▶ EXERCISE
Copy each of the items below word for word, keeping their order, and leave out the pictures.

▶ GIVEN RECORDS
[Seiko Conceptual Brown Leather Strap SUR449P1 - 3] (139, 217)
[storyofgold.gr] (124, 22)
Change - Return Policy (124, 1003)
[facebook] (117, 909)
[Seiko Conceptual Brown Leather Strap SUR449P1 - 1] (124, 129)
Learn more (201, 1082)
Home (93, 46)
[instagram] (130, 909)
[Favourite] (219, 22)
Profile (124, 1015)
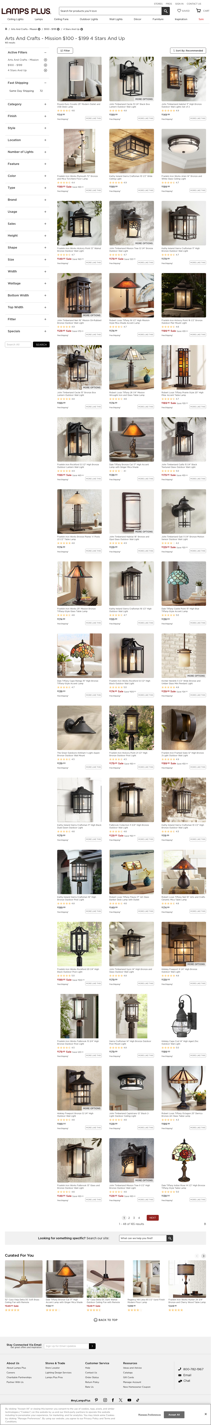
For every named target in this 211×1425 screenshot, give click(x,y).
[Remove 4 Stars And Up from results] (81, 29)
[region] (105, 1414)
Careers (11, 1372)
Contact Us (194, 3)
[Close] (205, 1414)
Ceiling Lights (15, 19)
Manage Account (132, 1382)
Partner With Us (15, 1382)
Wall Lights (115, 19)
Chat (186, 1381)
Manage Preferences (149, 1414)
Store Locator (52, 1367)
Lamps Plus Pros (54, 1377)
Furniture (158, 19)
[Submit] (92, 1346)
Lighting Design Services (58, 1372)
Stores (158, 3)
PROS (169, 3)
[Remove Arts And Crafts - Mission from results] (39, 29)
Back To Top (108, 1320)
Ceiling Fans (61, 19)
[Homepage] (6, 29)
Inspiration (181, 19)
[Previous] (197, 1256)
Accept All (174, 1414)
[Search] (166, 11)
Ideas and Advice (132, 1367)
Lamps (39, 19)
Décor (137, 19)
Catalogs (128, 1372)
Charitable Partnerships (19, 1377)
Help (87, 1367)
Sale (201, 19)
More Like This (93, 118)
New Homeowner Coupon (137, 1386)
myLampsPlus (81, 1400)
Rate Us (89, 1386)
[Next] (203, 1256)
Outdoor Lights (89, 19)
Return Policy (92, 1382)
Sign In (179, 3)
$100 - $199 (50, 29)
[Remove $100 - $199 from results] (58, 29)
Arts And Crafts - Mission (24, 29)
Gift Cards (128, 1377)
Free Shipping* (63, 119)
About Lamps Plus (16, 1367)
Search (41, 344)
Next (153, 1217)
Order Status (92, 1377)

▶ RESPONSE TO THIS TASK
[Seiko Conceptual Brown Leather Strap SUR449P1 - 3] (139, 217)
[storyofgold.gr] (124, 22)
Change - Return Policy (124, 1003)
[facebook] (117, 909)
[Seiko Conceptual Brown Leather Strap SUR449P1 - 1] (124, 129)
Learn more (201, 1082)
Home (93, 46)
[instagram] (130, 909)
[Favourite] (219, 22)
Profile (124, 1015)
For every named target in this 211×1425 screenshot, give click(x,y).
[Remove 4 Stars And Up from results] (81, 29)
[region] (105, 1414)
Careers (11, 1372)
Contact Us (194, 3)
[Close] (205, 1414)
Ceiling Lights (15, 19)
Manage Account (132, 1382)
Partner With Us (15, 1382)
Wall Lights (115, 19)
Chat (186, 1381)
Manage Preferences (149, 1414)
Store Locator (52, 1367)
Lamps Plus Pros (54, 1377)
Furniture (158, 19)
[Submit] (92, 1346)
Lighting Design Services (58, 1372)
Stores (158, 3)
PROS (169, 3)
[Remove Arts And Crafts - Mission from results] (39, 29)
Back To Top (108, 1320)
Ceiling Fans (61, 19)
[Homepage] (6, 29)
Inspiration (181, 19)
[Previous] (197, 1256)
Accept All (174, 1414)
[Search] (166, 11)
Ideas and Advice (132, 1367)
Lamps (39, 19)
Décor (137, 19)
Catalogs (128, 1372)
Charitable Partnerships (19, 1377)
Help (87, 1367)
Sale (201, 19)
More Like This (93, 118)
New Homeowner Coupon (137, 1386)
myLampsPlus (81, 1400)
Rate Us (89, 1386)
[Next] (203, 1256)
Outdoor Lights (89, 19)
Return Policy (92, 1382)
Sign In (179, 3)
$100 - $199 (50, 29)
[Remove $100 - $199 from results] (58, 29)
Arts And Crafts - Mission (24, 29)
Gift Cards (128, 1377)
Free Shipping* (63, 119)
About Lamps Plus (16, 1367)
Search (41, 344)
Next (153, 1217)
Order Status (92, 1377)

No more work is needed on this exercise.